“An Analysis of Major Events in China”

This volume details the origins, course and lessons of 26 major incidents in recent Chinese history. The authors of An Analysis of Major Events in China hold that while the country’s emergency-response systems failed to keep up with social change and more frequent incidents, the 2003 epidemic of severe acute respiratory syndrome (SARS) forced China to take the matter more seriously.

Uneven distribution of resources during social transformation, environmental pollution associated with rapid economic expansion and an increasing number of extreme weather events all have combined to produce a peak in major incidents over the last two years.
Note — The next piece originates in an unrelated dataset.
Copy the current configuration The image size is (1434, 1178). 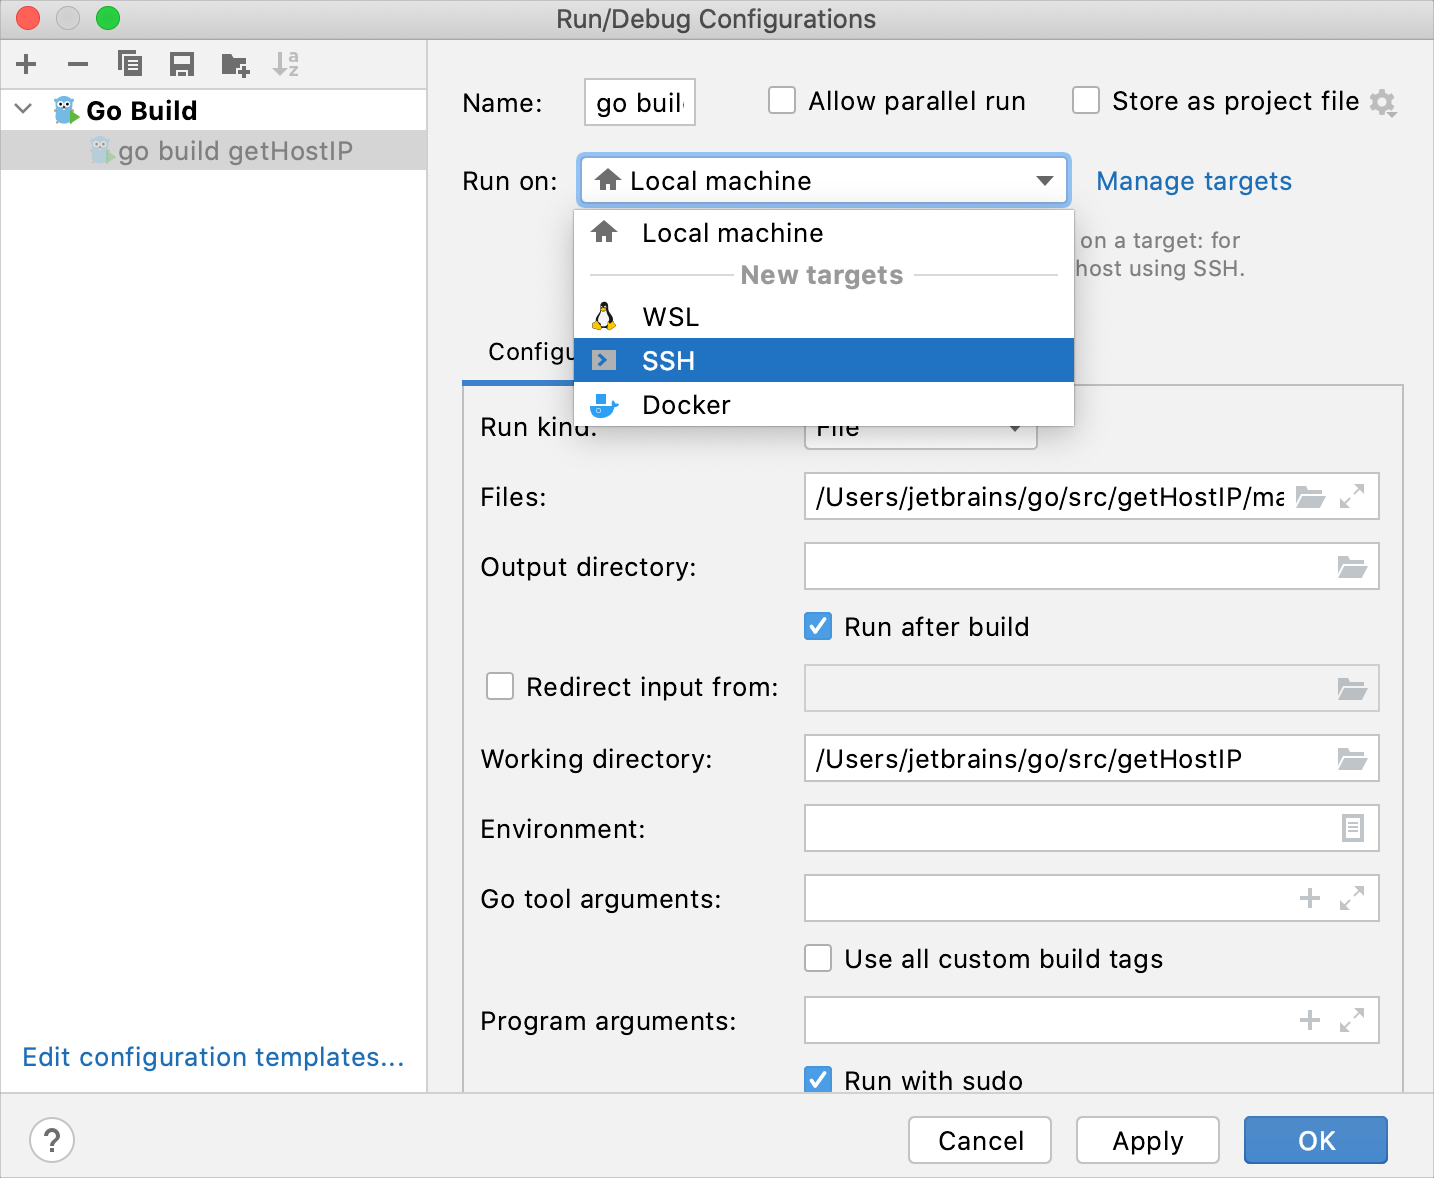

Response to the SARS epidemic, the 2005 contamination of the Songhua River, the Sichuan earthquake and unrest in Tibet in 2008 and other incidents has become a major issue for Chinese society.

Commenting on an emergency-response system that suffers from a lack of centralised command, inadequate funding and low levels of professionalism, the authors say that social development requires “the reform of government emergency-response systems into diverse socialised response systems”, with “the government’s new role being to encourage and organise fund-raising and aid work by business and NGOs”. The government, then, should change the rules to allow NGOs to become more robust and able to play a greater role at these times, and also use the market to provide disaster insurance.

The book also points out that while reporting on natural disasters and public-health incidents in China is relatively open, reporting on public-security incidents is still under tight control.

A large part of the book is taken up with case studies – and indeed one failing of the work is that there is little comprehensive or in-depth investigation.

An Analysis of Major Events in China
Zhu Li, Han Yong, Qiao Xiaozheng, et al.